▶ Task prompt
Going down the listing below, print exactly each line from the one with "This screenshot has height=656, width=1274." up to and including the one with "Image resolution: width=1024", and skip the rest.

▶ Source material
────

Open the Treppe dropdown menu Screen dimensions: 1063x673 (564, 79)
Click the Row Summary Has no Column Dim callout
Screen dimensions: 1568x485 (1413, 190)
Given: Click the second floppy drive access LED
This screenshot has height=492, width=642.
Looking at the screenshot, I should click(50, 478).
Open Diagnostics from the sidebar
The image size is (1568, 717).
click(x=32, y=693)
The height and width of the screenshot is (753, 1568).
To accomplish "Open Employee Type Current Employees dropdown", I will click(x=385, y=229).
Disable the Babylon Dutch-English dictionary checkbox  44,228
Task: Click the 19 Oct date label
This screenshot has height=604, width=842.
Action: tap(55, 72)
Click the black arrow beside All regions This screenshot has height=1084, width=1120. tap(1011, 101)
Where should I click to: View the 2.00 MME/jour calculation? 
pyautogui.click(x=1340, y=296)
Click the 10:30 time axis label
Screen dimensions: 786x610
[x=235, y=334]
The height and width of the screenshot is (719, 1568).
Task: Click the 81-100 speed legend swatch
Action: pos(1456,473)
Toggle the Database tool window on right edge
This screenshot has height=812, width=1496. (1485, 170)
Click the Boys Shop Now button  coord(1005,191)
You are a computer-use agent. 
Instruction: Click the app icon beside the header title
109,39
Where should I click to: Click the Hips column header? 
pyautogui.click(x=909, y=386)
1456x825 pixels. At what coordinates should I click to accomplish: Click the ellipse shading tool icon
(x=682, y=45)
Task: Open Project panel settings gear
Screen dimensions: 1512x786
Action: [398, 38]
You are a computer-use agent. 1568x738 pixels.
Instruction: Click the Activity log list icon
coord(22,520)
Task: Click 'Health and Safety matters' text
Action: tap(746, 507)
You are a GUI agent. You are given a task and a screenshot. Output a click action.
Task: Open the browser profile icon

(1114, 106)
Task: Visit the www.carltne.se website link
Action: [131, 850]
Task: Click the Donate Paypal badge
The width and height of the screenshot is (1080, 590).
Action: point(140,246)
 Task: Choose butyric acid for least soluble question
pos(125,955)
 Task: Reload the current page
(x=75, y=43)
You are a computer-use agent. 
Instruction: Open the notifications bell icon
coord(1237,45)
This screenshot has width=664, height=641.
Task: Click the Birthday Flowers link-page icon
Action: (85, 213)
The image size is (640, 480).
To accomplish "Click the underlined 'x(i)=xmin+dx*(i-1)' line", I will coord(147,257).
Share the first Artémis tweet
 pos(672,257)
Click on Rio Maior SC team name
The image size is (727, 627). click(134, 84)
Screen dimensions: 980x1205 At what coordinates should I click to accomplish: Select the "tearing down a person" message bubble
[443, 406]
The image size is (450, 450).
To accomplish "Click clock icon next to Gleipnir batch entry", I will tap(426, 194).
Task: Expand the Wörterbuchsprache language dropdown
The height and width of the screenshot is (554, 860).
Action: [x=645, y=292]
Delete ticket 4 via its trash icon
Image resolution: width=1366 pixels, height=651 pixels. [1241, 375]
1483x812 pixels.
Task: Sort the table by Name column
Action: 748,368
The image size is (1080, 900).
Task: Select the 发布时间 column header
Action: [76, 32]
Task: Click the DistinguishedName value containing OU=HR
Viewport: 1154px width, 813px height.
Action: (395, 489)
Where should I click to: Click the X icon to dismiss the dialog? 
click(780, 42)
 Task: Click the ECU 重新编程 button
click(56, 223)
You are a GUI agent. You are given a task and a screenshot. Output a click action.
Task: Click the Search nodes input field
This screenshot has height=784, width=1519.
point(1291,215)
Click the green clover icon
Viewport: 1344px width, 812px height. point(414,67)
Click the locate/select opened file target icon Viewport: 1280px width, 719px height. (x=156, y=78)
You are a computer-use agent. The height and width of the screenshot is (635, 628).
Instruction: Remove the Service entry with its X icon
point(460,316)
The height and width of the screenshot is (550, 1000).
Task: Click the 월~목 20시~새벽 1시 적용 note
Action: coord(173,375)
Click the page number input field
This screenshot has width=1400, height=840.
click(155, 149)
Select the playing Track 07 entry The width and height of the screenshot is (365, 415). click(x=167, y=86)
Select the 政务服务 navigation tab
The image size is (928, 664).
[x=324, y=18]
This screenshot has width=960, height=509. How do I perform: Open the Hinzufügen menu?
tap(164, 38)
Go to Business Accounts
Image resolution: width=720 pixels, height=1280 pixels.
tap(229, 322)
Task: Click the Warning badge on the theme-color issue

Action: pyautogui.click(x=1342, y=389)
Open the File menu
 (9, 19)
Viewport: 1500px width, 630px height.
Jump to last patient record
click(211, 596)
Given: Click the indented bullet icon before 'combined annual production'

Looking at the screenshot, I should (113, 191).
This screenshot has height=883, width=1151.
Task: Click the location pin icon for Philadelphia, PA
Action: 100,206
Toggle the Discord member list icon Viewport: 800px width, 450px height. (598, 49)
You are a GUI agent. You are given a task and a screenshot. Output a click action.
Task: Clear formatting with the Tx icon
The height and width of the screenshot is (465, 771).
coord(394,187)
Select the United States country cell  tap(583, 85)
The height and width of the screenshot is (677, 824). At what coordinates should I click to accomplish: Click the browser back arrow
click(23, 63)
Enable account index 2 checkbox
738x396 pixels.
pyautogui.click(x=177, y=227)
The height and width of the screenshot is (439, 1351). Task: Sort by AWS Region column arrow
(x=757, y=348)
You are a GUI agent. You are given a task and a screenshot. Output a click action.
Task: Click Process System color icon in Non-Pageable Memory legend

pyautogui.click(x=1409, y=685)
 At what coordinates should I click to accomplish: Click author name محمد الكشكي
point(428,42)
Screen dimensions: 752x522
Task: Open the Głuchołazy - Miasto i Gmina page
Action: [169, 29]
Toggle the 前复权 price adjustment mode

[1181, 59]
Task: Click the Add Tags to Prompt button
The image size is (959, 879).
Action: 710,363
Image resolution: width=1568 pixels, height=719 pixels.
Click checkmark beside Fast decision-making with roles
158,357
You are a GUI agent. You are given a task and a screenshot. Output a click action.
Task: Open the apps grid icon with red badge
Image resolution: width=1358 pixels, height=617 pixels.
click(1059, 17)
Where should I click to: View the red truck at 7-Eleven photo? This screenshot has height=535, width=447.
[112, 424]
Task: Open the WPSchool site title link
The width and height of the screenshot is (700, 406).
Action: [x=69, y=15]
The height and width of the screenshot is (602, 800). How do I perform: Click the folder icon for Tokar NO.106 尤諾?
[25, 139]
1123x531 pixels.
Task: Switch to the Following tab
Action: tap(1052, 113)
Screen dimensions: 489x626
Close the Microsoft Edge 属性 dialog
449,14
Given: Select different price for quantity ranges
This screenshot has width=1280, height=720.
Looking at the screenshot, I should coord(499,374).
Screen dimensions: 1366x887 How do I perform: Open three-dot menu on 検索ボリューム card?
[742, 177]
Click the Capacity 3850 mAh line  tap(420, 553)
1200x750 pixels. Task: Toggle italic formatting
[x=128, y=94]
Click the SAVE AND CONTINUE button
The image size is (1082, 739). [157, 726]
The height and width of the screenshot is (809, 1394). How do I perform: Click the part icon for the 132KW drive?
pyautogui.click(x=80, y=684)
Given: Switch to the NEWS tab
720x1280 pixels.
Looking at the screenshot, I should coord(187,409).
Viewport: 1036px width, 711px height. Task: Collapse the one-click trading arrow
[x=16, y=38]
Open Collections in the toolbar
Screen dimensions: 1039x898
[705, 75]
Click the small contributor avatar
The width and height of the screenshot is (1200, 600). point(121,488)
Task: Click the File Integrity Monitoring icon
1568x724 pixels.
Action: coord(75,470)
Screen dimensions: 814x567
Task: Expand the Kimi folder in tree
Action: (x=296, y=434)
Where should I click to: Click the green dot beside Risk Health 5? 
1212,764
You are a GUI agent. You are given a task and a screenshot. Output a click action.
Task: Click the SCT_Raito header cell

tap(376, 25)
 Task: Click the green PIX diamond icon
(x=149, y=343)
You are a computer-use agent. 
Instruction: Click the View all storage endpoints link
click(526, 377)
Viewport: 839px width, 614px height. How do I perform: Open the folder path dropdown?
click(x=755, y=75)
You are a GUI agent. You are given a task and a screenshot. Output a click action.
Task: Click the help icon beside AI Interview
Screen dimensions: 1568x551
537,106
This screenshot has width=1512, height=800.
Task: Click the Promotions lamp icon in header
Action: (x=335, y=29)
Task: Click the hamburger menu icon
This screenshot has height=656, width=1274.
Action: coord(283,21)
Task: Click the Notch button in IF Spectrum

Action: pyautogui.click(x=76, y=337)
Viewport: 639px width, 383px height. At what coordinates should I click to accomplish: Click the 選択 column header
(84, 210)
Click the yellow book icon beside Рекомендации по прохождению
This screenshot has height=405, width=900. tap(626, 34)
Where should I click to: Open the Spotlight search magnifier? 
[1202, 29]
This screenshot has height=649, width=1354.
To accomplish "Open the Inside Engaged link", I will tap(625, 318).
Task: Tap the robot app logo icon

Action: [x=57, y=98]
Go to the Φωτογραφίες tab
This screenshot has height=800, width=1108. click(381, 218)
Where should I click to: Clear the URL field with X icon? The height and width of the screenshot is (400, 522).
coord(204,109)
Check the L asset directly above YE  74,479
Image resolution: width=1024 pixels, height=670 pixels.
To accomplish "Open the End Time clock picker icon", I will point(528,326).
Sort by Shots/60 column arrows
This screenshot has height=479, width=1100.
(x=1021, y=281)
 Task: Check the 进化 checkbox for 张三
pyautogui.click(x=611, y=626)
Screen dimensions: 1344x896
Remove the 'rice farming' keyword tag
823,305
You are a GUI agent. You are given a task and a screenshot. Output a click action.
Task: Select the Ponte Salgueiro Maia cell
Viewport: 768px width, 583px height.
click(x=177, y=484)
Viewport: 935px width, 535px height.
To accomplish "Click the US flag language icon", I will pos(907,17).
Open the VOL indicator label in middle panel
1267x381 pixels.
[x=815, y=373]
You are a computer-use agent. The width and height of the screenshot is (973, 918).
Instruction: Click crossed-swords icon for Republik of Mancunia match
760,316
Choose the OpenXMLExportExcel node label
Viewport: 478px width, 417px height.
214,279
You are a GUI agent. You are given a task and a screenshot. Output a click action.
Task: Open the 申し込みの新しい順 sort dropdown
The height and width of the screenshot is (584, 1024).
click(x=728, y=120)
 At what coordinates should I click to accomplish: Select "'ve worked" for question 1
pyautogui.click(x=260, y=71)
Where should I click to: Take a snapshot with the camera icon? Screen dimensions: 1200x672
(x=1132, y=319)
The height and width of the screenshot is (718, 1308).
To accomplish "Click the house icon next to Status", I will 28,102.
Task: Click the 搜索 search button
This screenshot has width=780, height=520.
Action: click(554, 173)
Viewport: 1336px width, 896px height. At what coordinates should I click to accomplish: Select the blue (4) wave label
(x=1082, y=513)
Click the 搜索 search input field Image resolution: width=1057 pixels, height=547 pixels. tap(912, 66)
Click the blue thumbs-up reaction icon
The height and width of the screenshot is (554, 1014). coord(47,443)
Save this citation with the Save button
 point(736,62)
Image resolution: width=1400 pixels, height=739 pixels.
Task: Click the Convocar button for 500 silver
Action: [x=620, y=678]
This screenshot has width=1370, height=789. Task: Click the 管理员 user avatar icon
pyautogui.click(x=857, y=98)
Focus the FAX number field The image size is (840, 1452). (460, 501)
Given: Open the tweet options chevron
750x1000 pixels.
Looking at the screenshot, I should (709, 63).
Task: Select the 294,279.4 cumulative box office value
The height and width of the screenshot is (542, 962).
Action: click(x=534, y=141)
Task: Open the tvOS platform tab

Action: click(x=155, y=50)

────

▶ Answer to this task
This screenshot has height=656, width=1274.
Action: coord(283,21)
Task: Click the Notch button in IF Spectrum

Action: pyautogui.click(x=76, y=337)
Viewport: 639px width, 383px height. At what coordinates should I click to accomplish: Click the 選択 column header
(84, 210)
Click the yellow book icon beside Рекомендации по прохождению
This screenshot has height=405, width=900. tap(626, 34)
Where should I click to: Open the Spotlight search magnifier? 
[1202, 29]
This screenshot has height=649, width=1354.
To accomplish "Open the Inside Engaged link", I will tap(625, 318).
Task: Tap the robot app logo icon

Action: [x=57, y=98]
Go to the Φωτογραφίες tab
This screenshot has height=800, width=1108. click(381, 218)
Where should I click to: Clear the URL field with X icon? The height and width of the screenshot is (400, 522).
coord(204,109)
Check the L asset directly above YE  74,479
Image resolution: width=1024 pixels, height=670 pixels.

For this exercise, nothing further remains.